Flavored with cinnamon and nutmeg, Makeover Zucchini Apple Bread delivers plenty of down-home goodness. The recipe yields three nut-filled loaves, but contains nearly 60% less fat than the recipe Kathy followed. Best of all, the sugar was decreased by 28%.
- 4 cups all-purpose flour
- 3 teaspoons baking soda
- 1-1/2 teaspoons ground cinnamon
- 1/2 teaspoon ground nutmeg
- 1/4 teaspoon salt
- 2 eggs
- 3/4 cup canola oil
- 1-1/2 cups unsweetened applesauce
- 1 cup sugar
- 1 cup packed brown sugar
- 1 teaspoon vanilla extract
- 2 cups shredded zucchini
- 1 cup grated peeled apples
- 1/2 cup chopped pecans
- In a large bowl, combine the flour, baking soda, cinnamon, nutmeg and salt. In a large bowl, beat the eggs until frothy. Add the oil, applesauce, sugars and vanilla; beat until blended. Stir into dry ingredients just until moistened.
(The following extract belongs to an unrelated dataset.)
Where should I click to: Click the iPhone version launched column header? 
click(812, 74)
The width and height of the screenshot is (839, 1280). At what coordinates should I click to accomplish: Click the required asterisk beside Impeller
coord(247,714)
Fold in the zucchini, apples and pecans.
- Transfer to three 8-in. x 4-in. loaf pans coated with cooking spray. Bake at 350° for 55-60 minutes or until a toothpick inserted near the center comes out clean. Cool for 10 minutes before removing from pans to wire racks. Yield: 3 loaves (12 slices each).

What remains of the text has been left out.